でも、キノコは怖い。うっかり口にして下痢する程度ならまだいいが、ポックリ逝くのはイヤだし、笑い出したら止まらなくなってしまうかも知れない。
早速書店でキノコの図鑑を調べてみた。ウチに生えているのは、やっぱりキクラゲらしい。そしてキクラゲの仲間に毒を持っているものはないことも知った。どうやら食っても大丈夫そうだ。

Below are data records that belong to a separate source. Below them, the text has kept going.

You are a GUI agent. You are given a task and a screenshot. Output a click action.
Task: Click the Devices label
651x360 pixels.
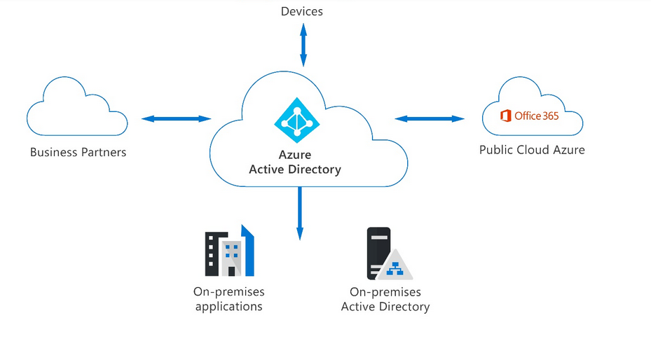(x=302, y=11)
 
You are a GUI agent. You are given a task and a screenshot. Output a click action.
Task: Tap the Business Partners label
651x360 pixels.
(x=78, y=151)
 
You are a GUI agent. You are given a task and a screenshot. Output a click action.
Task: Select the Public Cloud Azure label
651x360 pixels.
(x=532, y=149)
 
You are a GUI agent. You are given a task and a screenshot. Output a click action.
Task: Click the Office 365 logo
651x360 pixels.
(x=530, y=116)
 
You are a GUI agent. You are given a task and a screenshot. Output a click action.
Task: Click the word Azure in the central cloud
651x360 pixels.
(x=295, y=155)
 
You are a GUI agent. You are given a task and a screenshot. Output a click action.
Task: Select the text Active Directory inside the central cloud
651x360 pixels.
(x=295, y=169)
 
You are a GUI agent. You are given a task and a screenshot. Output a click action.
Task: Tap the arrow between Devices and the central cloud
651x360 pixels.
(x=303, y=44)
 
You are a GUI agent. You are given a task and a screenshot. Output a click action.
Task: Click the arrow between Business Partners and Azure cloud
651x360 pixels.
(x=176, y=118)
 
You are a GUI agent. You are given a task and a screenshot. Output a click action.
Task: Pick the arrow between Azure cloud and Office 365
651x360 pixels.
(x=430, y=118)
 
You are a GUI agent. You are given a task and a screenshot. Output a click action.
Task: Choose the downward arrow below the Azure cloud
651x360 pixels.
(x=300, y=213)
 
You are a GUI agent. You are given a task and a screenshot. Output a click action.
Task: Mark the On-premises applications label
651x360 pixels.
(x=229, y=299)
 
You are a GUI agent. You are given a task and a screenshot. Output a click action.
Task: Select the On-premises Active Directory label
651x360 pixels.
(x=385, y=299)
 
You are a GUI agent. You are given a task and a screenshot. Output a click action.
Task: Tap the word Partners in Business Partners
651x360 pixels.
(x=103, y=151)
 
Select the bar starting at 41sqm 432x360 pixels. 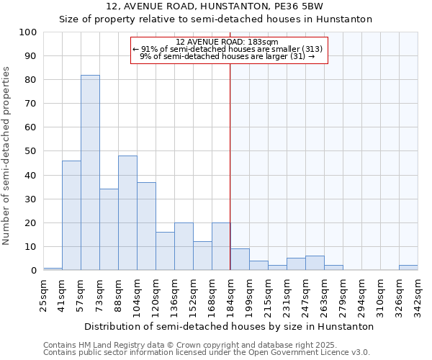[x=71, y=215]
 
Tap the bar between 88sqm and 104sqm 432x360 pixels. [x=127, y=213]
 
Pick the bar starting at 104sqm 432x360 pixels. [x=146, y=226]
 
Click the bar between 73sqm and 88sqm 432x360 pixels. [x=109, y=230]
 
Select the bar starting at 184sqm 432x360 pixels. [x=240, y=260]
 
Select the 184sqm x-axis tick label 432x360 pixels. [x=231, y=294]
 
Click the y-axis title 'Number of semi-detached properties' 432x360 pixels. [x=7, y=155]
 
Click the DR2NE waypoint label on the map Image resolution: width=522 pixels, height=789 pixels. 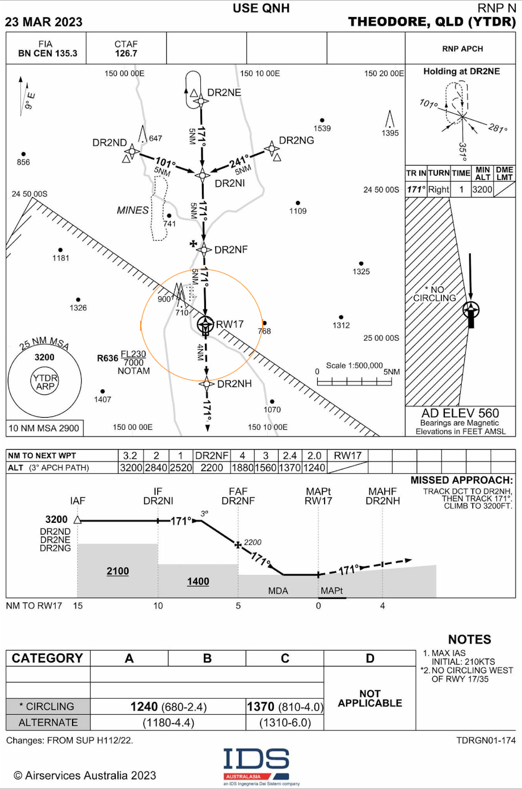click(x=224, y=93)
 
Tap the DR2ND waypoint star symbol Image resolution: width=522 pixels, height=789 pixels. click(x=132, y=152)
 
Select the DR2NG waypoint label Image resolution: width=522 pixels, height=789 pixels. click(x=296, y=141)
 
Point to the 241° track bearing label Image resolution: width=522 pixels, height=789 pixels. click(x=239, y=161)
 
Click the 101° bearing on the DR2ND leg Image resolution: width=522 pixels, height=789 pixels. click(x=166, y=162)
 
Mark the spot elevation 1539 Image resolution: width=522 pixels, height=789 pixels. click(x=322, y=128)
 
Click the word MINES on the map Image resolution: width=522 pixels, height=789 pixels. click(x=133, y=210)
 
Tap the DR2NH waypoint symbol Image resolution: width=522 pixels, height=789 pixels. click(x=207, y=384)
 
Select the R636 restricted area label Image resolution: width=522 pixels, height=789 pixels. click(x=107, y=358)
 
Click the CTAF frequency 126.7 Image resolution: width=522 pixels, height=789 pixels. click(x=125, y=53)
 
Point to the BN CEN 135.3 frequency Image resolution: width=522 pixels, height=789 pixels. click(x=48, y=53)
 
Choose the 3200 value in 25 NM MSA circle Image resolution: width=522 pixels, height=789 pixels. click(x=44, y=357)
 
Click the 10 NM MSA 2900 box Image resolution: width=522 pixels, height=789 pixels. click(x=44, y=428)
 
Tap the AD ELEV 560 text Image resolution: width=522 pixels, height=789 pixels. click(x=460, y=413)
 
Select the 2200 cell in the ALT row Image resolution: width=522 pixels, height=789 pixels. click(x=212, y=467)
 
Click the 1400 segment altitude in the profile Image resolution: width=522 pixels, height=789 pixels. click(x=198, y=581)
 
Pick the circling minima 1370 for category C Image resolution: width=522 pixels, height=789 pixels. click(x=260, y=706)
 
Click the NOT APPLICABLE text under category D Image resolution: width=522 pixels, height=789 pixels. click(x=370, y=698)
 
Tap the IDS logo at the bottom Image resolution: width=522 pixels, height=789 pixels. click(x=256, y=762)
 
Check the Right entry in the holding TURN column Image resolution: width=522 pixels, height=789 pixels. click(x=439, y=190)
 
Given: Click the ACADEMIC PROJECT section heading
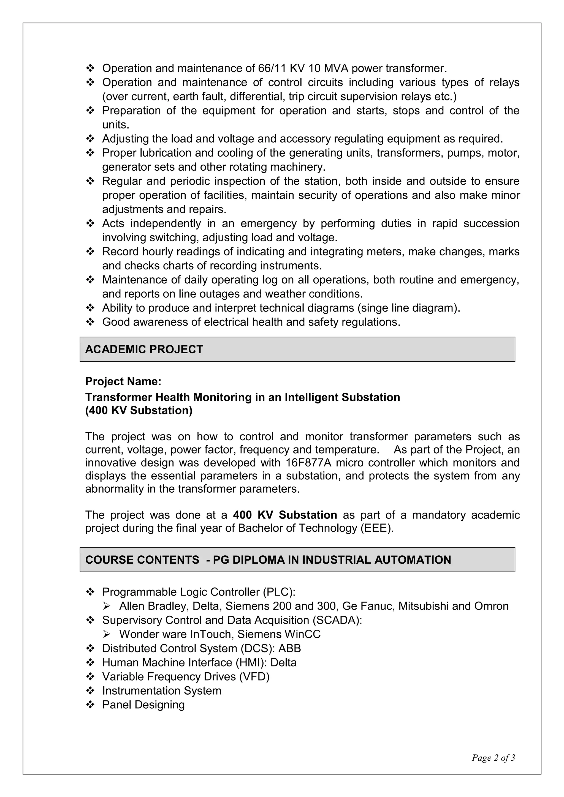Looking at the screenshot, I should pos(144,349).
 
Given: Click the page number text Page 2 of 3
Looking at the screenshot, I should pos(493,757).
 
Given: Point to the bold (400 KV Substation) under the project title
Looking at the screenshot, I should pos(139,410).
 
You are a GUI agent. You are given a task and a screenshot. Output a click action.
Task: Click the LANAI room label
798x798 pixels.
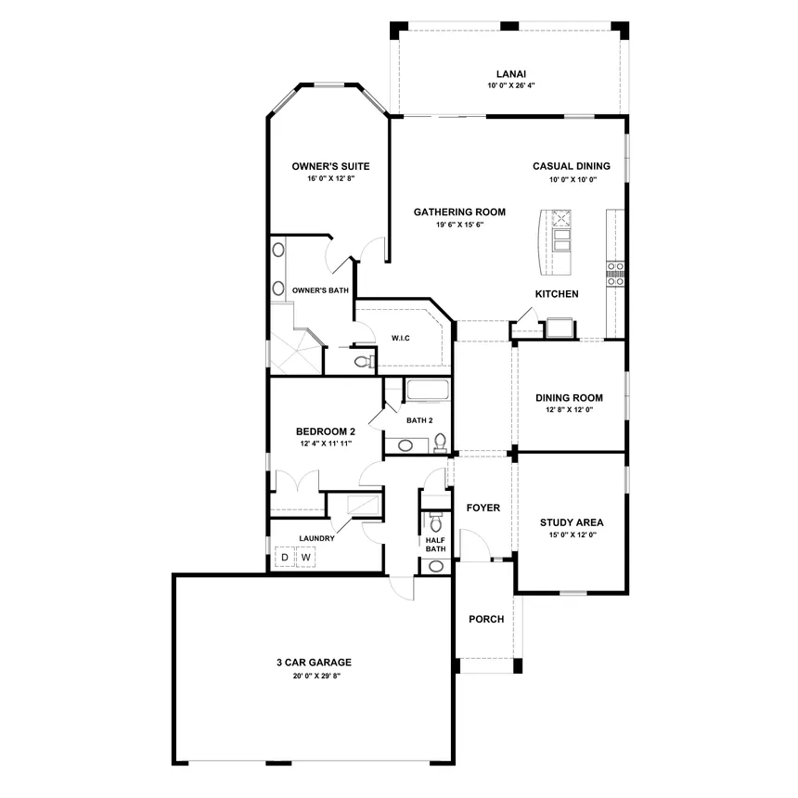pos(511,74)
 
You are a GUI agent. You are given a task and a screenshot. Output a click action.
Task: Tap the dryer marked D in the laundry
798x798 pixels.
pos(285,558)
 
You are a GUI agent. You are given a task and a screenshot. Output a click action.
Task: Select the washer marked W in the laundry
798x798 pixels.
pos(306,558)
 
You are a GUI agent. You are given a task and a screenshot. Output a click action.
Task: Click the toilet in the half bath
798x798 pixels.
pos(435,522)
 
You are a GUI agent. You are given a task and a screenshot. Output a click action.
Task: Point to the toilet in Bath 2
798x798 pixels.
pos(440,443)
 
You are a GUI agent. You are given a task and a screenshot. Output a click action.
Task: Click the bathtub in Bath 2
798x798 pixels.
pos(428,390)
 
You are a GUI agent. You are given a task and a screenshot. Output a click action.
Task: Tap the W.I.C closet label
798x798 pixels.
pos(401,338)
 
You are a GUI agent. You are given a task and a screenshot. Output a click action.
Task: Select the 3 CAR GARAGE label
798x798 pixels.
pos(314,663)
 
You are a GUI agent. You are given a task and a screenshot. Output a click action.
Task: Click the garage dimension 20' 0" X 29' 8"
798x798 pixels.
pos(316,676)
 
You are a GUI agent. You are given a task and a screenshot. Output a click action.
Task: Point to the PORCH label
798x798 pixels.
pos(486,619)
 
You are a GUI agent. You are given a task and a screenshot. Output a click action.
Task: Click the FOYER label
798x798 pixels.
pos(483,508)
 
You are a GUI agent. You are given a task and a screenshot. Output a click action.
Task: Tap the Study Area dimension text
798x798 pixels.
pos(573,534)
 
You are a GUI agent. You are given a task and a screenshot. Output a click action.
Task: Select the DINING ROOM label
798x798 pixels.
pos(569,398)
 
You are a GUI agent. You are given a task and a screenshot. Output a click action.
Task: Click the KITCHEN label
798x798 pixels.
pos(557,293)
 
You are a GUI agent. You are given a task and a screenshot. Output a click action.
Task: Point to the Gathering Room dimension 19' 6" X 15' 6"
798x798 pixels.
pos(459,225)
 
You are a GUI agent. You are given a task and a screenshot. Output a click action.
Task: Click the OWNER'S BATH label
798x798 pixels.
pos(321,290)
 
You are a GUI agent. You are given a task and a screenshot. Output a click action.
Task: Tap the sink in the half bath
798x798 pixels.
pos(435,566)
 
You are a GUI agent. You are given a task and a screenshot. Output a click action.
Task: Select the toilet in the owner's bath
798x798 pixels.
pos(364,362)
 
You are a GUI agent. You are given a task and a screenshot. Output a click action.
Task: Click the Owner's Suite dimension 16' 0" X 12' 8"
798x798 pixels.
pos(331,179)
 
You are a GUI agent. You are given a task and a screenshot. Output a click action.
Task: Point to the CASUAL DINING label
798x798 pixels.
pos(572,166)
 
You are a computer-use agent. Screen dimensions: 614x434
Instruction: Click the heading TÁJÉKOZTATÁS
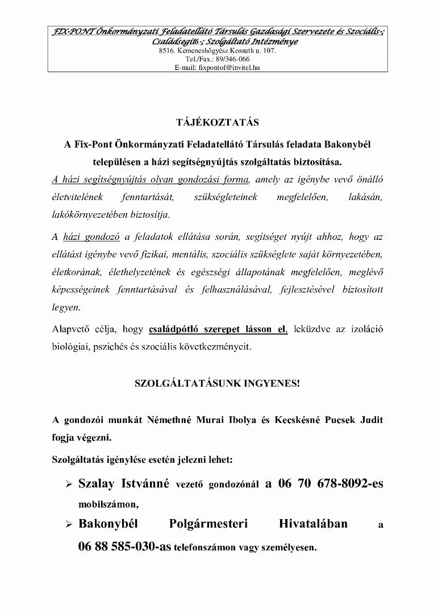218,122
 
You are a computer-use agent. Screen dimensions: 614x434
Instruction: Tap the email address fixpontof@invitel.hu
229,67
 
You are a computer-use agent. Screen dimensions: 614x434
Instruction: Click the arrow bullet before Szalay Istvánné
69,484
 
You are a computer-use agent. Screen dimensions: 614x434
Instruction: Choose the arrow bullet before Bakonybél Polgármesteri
69,524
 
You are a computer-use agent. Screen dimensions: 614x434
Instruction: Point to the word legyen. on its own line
66,308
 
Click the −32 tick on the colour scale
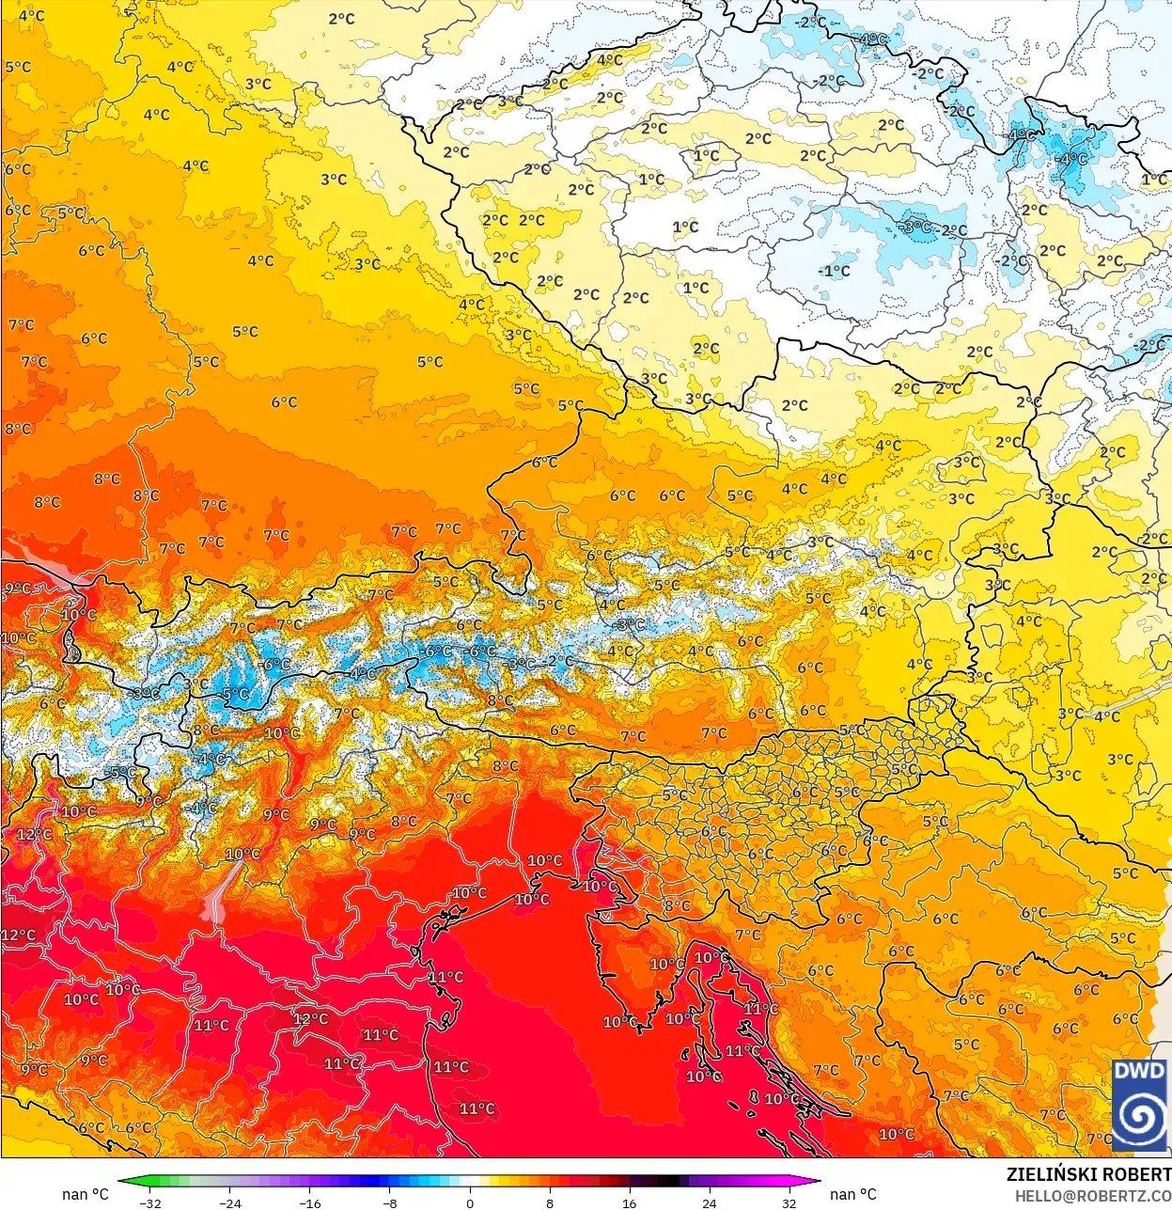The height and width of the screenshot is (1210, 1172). click(149, 1202)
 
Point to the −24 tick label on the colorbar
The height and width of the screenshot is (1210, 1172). click(229, 1202)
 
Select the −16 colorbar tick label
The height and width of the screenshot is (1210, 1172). click(309, 1202)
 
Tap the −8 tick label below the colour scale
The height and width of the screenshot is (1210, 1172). click(390, 1202)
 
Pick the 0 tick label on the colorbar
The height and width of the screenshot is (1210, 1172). click(470, 1202)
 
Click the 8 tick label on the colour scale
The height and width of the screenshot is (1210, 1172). click(550, 1202)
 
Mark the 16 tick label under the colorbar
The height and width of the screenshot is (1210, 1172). click(629, 1202)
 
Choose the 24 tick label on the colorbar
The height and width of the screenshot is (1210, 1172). click(709, 1202)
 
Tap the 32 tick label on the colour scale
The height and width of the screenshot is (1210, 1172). click(789, 1202)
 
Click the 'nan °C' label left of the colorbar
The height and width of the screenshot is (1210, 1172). click(86, 1194)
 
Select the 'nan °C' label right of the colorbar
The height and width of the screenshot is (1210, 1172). click(853, 1194)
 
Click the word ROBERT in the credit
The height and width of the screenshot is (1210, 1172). click(1136, 1174)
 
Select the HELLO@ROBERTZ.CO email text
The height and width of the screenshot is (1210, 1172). click(1092, 1196)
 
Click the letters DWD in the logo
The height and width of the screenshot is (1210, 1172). click(1139, 1071)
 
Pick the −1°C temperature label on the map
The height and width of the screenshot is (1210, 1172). click(834, 271)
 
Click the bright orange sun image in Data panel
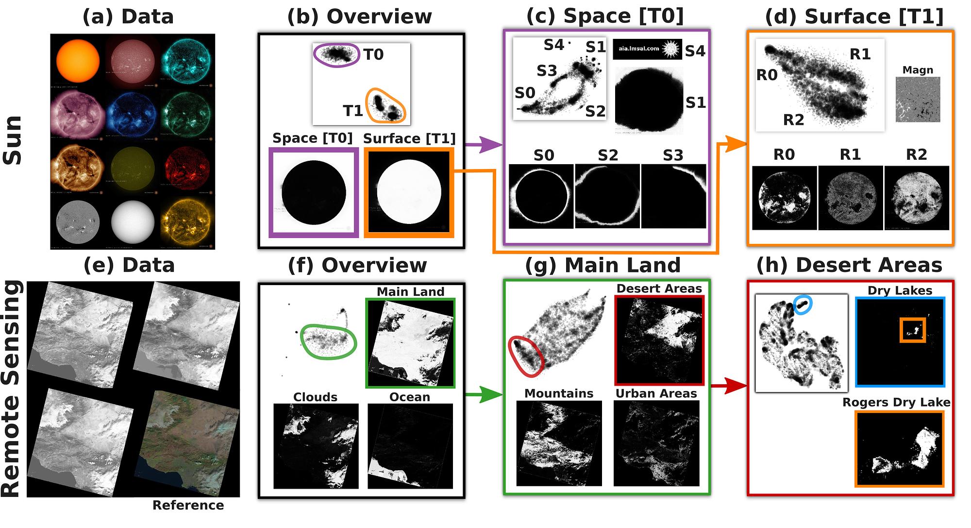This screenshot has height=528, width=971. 78,61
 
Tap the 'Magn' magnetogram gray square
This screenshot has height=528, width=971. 918,100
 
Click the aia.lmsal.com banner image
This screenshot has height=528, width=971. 647,49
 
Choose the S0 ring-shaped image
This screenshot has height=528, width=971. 541,197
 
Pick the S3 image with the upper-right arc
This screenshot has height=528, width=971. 673,197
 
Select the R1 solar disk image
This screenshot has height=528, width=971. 851,198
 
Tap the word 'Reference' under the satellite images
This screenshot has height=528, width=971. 188,505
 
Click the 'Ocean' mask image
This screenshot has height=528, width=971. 410,446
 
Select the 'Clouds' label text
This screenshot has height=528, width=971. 315,397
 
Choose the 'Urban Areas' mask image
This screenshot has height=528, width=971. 656,443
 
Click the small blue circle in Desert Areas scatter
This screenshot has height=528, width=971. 803,305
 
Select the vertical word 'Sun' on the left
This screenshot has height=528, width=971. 13,141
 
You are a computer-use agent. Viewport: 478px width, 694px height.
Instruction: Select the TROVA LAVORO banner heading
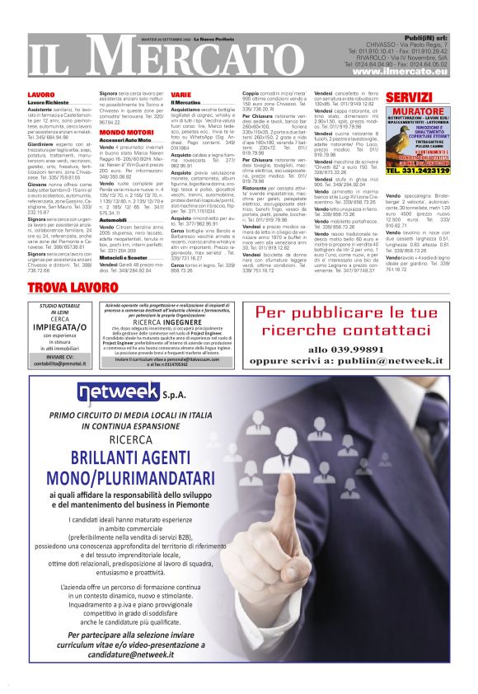(91, 288)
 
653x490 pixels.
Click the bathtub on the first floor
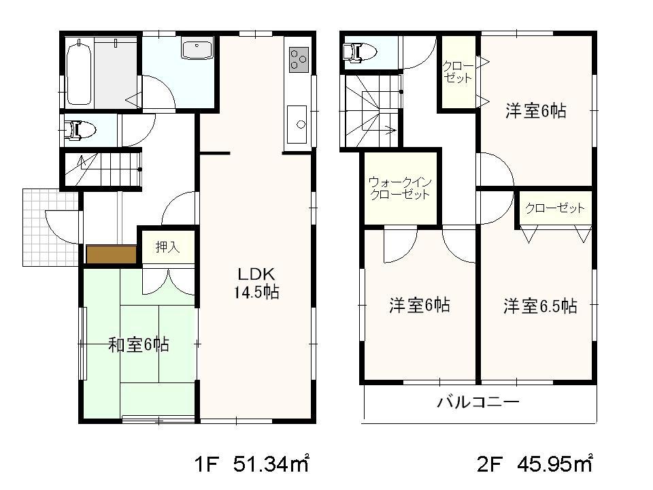(80, 72)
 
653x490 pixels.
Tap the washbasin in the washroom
(197, 50)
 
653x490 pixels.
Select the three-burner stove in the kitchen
(298, 59)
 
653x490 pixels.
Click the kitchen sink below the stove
(297, 124)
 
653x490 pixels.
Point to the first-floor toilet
(80, 129)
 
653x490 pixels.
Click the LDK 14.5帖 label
(256, 283)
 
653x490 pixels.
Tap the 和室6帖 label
(139, 345)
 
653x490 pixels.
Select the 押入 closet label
(167, 248)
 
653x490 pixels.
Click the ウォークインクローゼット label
(399, 188)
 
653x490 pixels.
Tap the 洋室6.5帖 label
(540, 306)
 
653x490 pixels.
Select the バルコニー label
(478, 402)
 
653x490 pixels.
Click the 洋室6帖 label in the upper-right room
(535, 111)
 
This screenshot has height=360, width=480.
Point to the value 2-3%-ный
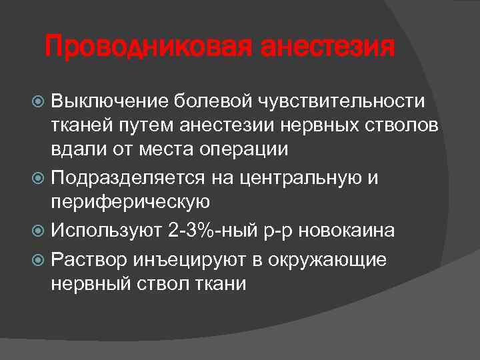pos(219,230)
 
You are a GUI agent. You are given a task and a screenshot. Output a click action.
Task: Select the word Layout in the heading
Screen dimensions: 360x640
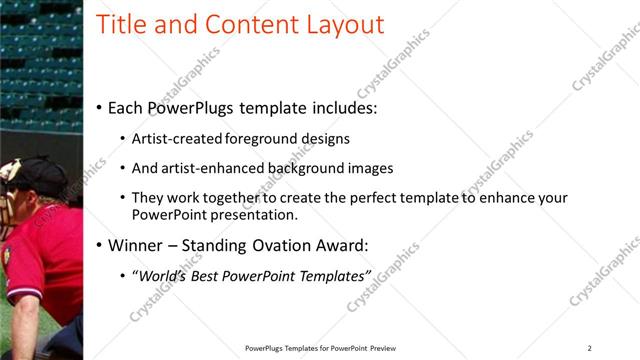click(x=342, y=24)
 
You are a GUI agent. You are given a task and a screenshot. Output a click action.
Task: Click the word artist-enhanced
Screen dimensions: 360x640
click(x=212, y=168)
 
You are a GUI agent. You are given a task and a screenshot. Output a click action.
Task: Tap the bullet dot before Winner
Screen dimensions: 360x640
click(x=99, y=245)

念のため、キノコ狩りを趣味としているおじさんにも、現物を見てもらった。
「これ、キクラゲじゃん。珍しいね、天然のキクラゲなんて。どこで手に入れたの?」
「ウチの駐車場に置いてある木に生えてるんです。いっぱい」
「えっ! ホント!?」
話によると、キノコ仲間の間でも天然キクラゲは貴重な存在らしい。沢山生えているので、ビニール袋いっぱいに採取して渡したら、たいそう喜んでくれた。毒味のつもりで渡したのだが、
「とても美味しかった」
と、感想も頂戴した。
美味しいのか。んじゃ、おいらも食ってみんべ。
軽く茹でた後、キャベツや豚肉と一緒に炒めて食った。
「う、うまい!」
表面にぬめりがあるが、乾燥キクラゲとは明らかに異なる食感で、ちょっとコリコリしているし、これまで食べたどのキクラゲよりも味がしっかりしている。薪ストーブ生活に、こんな楽しみがあろうとは、思っても見なかった。
これまでキクラゲの発生を確認した樹種はムク、ケヤキ、クス、エノキ等で、最も沢山生えたのはムクで、太いほど良い。
現在、拙宅の敷地には、一昨年入手した薪材の丸太が山積みされているが、その中の数本(ケヤキとエノキ)からキクラゲが生えている(写真参照)。
このところ晴天が続いたので、乾燥しカサカサ状態で縮こまっているが、雨の日にはびびろーんと大きくなる。
梅雨時と秋雨の時期は、キクラゲがよく育つ。今、食欲の秋である。